On orchestrators, schedulers, and platforms

I briefly mentioned this issue in a podcast recently. So, if you understand Russian, you’re welcome to listen to it. However, after I heard the news that Apache Mesos is going to be moved to Attic, I decided to write this post. Here I want to wrap up my thoughts and opinions on what’s going on on the infrastructure management scene recently and how we ended up like this. And also why I believe that things like Nomad and ECS are not quite a competition to Kubernetes nowadays.
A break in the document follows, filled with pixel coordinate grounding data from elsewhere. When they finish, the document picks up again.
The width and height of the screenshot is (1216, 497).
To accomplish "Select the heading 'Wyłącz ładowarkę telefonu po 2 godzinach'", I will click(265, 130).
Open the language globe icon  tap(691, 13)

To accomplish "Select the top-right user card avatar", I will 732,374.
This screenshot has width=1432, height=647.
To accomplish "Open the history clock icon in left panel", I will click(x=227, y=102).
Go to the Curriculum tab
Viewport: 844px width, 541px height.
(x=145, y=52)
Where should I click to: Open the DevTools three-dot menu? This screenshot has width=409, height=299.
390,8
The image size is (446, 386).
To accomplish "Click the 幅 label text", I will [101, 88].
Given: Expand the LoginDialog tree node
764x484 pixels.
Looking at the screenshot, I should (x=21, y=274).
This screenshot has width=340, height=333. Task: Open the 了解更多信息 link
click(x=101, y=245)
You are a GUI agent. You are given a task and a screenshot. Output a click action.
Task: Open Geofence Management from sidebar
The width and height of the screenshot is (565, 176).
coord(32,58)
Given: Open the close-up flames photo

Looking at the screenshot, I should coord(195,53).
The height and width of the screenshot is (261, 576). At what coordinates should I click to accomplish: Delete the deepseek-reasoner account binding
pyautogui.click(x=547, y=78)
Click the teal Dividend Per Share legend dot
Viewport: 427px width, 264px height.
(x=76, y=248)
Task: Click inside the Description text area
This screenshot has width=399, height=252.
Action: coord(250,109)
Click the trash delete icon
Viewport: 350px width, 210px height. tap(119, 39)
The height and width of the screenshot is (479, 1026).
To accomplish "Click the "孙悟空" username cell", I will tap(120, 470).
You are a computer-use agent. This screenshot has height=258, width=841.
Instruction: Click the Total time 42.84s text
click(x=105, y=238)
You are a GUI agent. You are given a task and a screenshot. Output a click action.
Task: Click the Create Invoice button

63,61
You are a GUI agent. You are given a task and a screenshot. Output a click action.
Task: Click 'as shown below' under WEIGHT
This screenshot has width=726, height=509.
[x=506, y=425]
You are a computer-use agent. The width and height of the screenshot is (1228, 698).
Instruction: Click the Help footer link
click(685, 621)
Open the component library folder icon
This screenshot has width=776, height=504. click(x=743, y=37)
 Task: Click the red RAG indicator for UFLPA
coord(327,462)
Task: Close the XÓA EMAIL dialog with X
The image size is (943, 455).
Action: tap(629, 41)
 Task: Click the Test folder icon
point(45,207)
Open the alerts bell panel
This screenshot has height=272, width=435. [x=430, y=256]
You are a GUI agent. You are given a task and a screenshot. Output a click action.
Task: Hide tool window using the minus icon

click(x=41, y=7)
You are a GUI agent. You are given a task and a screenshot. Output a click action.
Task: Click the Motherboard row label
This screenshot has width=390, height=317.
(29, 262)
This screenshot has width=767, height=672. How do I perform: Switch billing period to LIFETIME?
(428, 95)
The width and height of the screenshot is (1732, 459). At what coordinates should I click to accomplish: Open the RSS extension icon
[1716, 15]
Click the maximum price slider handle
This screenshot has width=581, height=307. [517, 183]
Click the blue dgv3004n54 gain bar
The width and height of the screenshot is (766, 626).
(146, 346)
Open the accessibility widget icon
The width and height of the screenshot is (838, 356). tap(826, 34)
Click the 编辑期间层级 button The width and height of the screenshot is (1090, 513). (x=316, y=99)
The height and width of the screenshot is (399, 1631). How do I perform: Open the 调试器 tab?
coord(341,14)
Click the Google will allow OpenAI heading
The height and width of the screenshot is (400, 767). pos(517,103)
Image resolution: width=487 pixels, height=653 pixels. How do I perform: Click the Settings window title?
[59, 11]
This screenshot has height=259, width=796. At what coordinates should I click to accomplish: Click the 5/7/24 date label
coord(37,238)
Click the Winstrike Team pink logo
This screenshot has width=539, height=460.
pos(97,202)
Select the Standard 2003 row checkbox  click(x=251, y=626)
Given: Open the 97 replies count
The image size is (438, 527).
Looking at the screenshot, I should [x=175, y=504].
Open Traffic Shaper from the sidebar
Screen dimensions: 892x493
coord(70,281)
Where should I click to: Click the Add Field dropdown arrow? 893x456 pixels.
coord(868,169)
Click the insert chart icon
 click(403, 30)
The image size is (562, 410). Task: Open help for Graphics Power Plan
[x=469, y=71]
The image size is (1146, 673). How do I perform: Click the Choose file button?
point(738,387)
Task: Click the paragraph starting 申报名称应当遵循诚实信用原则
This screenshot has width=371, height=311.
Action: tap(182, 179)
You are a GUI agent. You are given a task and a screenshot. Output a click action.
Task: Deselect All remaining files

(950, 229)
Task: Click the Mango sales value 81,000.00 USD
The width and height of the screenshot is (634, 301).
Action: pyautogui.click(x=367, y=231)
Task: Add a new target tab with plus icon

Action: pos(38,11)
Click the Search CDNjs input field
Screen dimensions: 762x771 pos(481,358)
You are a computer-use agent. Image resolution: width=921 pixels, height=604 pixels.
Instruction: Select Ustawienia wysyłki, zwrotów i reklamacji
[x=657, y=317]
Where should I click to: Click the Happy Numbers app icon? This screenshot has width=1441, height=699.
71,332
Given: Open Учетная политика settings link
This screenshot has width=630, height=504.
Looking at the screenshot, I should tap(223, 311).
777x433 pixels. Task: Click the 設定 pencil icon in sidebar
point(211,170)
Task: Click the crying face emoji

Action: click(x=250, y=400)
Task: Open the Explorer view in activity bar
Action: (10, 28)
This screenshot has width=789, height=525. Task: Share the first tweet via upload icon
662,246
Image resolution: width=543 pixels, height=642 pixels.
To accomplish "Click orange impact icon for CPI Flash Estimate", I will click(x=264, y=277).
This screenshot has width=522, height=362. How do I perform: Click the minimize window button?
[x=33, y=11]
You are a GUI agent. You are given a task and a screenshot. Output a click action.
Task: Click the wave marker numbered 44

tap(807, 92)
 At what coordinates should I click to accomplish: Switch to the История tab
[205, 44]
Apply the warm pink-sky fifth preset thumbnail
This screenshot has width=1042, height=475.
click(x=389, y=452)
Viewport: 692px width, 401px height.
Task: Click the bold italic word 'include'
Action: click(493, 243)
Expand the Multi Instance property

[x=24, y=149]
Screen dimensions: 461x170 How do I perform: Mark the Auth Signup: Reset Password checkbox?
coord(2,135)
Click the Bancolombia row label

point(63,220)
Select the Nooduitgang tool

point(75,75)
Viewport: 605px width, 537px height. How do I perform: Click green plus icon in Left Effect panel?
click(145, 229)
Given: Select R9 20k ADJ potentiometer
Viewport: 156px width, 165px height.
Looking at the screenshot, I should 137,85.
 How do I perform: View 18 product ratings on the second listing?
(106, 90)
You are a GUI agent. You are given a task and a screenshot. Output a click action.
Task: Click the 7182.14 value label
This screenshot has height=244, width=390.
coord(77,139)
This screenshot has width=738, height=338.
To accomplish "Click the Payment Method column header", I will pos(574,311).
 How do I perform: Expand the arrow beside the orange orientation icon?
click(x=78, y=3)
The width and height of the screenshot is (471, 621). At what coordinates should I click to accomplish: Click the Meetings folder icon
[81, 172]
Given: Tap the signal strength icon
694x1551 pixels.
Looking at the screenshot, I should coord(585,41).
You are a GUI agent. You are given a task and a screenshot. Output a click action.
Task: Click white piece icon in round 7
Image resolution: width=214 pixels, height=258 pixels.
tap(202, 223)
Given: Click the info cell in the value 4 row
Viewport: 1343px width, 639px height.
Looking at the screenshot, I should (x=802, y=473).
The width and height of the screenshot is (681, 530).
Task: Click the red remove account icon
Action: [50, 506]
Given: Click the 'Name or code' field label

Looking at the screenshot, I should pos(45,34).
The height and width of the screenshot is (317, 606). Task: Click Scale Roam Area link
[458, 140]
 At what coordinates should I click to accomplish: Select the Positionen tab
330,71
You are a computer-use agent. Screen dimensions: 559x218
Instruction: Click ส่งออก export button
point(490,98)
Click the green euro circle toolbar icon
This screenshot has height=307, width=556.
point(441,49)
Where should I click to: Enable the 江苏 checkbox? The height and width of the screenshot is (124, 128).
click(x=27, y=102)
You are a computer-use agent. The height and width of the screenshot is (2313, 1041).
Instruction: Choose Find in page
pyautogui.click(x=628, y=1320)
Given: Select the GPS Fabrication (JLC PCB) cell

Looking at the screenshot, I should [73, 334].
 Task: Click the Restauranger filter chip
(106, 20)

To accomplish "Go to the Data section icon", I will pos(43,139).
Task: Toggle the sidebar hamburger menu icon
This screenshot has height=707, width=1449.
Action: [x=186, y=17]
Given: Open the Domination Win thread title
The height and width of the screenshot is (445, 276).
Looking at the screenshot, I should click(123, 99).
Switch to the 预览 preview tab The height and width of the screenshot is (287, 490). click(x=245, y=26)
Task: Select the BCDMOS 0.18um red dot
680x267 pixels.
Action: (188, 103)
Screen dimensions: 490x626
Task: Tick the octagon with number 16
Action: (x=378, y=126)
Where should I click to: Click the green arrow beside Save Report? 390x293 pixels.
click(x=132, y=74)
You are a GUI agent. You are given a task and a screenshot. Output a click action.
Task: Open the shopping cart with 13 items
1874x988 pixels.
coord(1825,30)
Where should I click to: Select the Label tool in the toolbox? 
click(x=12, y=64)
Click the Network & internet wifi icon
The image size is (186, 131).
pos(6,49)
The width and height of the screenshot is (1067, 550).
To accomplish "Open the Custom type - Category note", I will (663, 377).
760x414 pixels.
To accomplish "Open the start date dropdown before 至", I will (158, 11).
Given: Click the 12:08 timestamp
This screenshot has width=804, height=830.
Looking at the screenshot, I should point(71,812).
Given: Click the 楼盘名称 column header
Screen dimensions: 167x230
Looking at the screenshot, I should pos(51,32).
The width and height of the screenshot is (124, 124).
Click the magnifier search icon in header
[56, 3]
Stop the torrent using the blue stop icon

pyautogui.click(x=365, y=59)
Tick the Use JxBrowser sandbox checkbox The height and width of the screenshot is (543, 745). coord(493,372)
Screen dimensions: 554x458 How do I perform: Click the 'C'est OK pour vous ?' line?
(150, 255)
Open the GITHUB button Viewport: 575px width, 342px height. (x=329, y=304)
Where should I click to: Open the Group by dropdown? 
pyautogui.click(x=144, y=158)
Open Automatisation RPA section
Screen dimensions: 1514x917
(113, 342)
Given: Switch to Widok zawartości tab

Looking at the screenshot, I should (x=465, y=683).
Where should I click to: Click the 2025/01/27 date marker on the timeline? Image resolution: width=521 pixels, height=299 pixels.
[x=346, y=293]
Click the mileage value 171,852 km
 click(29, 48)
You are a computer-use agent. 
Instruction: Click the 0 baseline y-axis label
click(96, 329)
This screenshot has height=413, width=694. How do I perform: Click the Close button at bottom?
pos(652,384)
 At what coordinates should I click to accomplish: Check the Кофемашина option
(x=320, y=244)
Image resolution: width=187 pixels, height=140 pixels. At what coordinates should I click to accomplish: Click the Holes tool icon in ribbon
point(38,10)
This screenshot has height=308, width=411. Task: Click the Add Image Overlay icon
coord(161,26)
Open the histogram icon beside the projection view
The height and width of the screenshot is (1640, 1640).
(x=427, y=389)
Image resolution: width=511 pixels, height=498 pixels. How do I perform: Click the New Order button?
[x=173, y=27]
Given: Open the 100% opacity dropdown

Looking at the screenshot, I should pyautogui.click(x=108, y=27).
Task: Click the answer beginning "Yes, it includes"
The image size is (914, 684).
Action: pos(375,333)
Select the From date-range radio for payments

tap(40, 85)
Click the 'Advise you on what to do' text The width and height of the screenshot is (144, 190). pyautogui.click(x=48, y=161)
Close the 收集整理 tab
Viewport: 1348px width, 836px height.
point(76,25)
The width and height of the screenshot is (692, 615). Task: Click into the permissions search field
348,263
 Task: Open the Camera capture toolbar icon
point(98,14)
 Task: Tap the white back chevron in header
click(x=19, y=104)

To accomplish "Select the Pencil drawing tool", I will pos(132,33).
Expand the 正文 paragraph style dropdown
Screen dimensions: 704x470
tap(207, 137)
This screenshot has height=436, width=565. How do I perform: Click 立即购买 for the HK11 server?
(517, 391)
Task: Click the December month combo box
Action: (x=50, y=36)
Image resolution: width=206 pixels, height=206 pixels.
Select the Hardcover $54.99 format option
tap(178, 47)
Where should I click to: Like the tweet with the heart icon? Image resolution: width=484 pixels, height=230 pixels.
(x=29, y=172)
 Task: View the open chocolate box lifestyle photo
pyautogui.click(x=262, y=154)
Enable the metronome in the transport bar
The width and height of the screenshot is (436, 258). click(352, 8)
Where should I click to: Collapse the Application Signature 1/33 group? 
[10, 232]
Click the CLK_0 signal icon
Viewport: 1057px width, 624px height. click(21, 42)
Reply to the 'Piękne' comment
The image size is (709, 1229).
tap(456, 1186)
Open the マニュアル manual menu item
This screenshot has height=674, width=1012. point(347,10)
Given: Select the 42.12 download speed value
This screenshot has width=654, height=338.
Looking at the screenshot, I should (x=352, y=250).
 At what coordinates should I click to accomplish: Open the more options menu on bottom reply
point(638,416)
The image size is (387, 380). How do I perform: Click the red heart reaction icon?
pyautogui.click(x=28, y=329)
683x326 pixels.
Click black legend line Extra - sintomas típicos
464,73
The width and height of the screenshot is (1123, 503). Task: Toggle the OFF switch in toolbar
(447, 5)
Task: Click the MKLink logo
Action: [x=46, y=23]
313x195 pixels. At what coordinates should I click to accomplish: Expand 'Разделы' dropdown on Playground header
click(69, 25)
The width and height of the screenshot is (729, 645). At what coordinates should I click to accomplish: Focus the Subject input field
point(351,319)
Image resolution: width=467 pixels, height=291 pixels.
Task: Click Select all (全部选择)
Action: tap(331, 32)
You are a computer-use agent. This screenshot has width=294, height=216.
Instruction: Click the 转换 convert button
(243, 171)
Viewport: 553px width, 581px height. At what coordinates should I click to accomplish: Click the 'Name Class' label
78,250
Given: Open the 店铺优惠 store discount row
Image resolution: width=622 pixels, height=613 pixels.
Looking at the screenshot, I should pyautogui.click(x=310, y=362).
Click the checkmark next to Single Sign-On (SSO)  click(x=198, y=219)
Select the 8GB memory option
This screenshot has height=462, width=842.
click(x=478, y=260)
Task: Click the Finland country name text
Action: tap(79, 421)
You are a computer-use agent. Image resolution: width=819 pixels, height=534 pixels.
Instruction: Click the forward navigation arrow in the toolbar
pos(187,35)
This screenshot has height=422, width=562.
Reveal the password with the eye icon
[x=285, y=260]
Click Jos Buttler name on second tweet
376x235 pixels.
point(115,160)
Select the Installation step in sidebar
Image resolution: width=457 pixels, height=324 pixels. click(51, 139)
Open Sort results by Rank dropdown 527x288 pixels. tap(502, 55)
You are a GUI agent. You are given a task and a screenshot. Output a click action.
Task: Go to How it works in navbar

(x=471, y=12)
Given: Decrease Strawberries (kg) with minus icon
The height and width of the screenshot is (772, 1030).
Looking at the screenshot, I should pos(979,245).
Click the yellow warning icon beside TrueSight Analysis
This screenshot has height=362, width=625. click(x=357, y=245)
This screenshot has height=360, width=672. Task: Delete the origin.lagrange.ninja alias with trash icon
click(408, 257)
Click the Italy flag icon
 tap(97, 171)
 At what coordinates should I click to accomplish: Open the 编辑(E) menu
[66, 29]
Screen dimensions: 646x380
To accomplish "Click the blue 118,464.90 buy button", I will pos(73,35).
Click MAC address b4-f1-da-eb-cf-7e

Five or six years ago, we were having coffees with a friend of mine. I was working in telecom at that time, and he was already an infrastructure engineer leveraging DevOps practices. A company he worked for was having some kind of a hackathon where he and his colleagues tried out Kubernetes for the first time. They were using Docker Swarm at that time. I recall very clearly, how he shared with me that Kubernetes is an overcomplicated crap, which makes the same thing as Docker Swarm but with additional steps. It’s hard to imagine a conversation like this in 2021.

So, how did we come from Kubernetes being a “Swarm with additional steps” to an orchestration mogul it is today?

What are we even doing?

Which problem are we trying to solve? I’d say the problem of waking up at night. Of course, the whole picture is much broader. It was relatively easy to operate a couple of servers. It’s getting harder once you have a hundred, a thousand of them. Headcount shouldn’t scale linearly with your systems, yada yada yada.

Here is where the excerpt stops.